NIST 800-171 - Physical Access Devices (3.10.5)

Overview:
Control and manage physical access devices.

Action Items:
3.10.5[a]
Determine if: physical access devices are identified.

3.10.5[b]
Determine if: physical access devices are controlled.

3.10.5[c]
Determine if: physical access devices are managed.

POTENTIAL ASSESSMENT METHODS AND OBJECTS

1
Examine: Physical and environmental protection policy; procedures addressing physical access control; system security plan; physical access control logs or records; inventory records of physical access control devices; system entry and exit points; records of key and lock combination changes; storage locations for physical access control devices; physical access control devices; list of security safeguards controlling access to designated publicly accessible areas within facility; other relevant documents or records].

2
Interview: Personnel with physical access control responsibilities; personnel with information security responsibilities].

3
Test: Organizational processes for physical access control; mechanisms supporting or implementing physical access control; physical access control devices].

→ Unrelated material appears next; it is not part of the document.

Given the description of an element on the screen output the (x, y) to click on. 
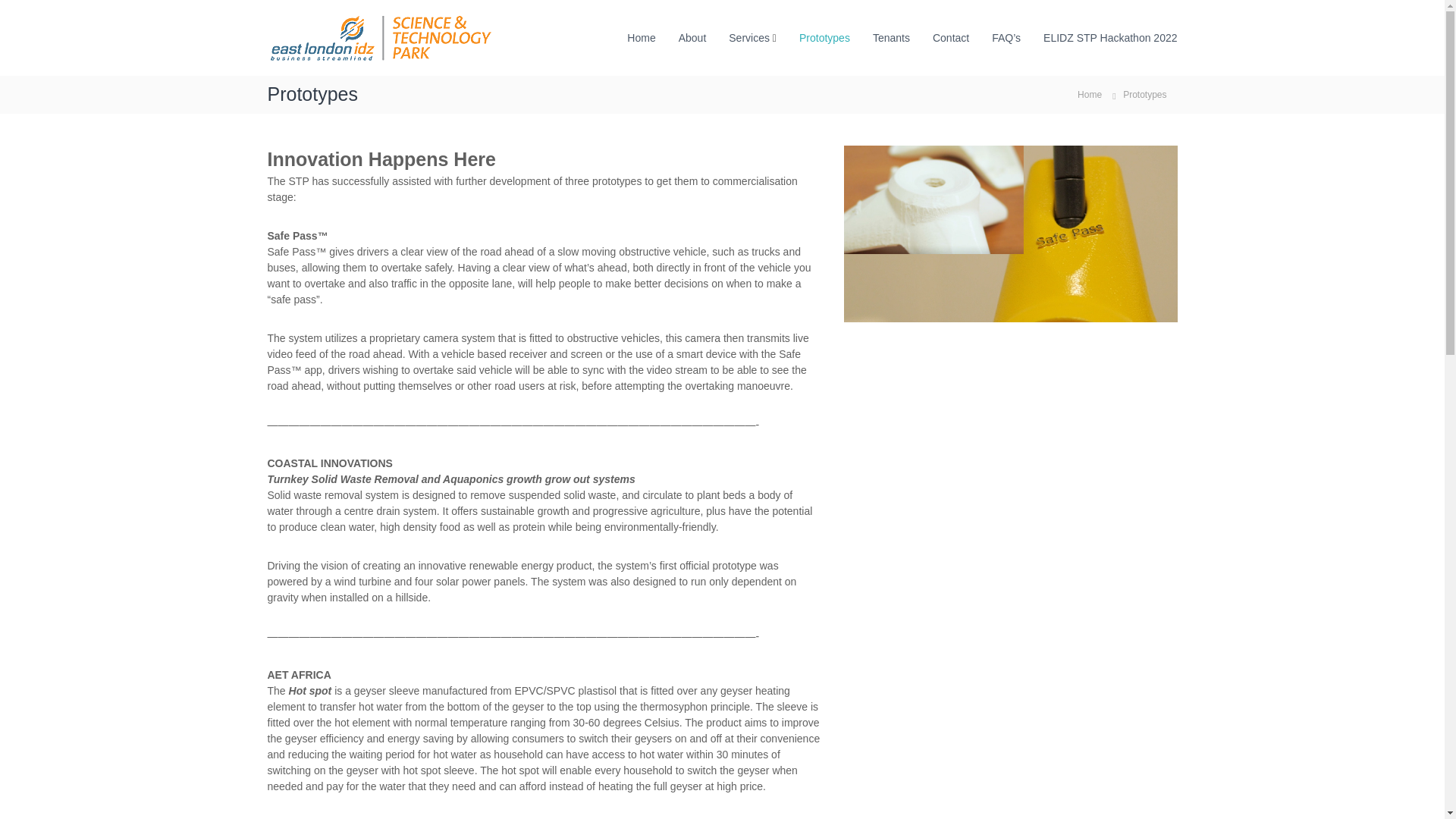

Related Documents (document name and content will vary by organization):
1) Physical and environmental protection policy
2) procedures addressing physical access control
3) system security plan
4) physical access control logs or records
5) inventory records of physical access control devices
6) system entry and exit points
7) records of key and lock combination changes
8) storage locations for physical access control devices
9) physical access control devices
10) list of security safeguards controlling access to designated publicly accessible areas within facility
11) other relevant documents or records

Additional Guidance:
Physical access devices include, for example, keys, locks, combinations, and card readers.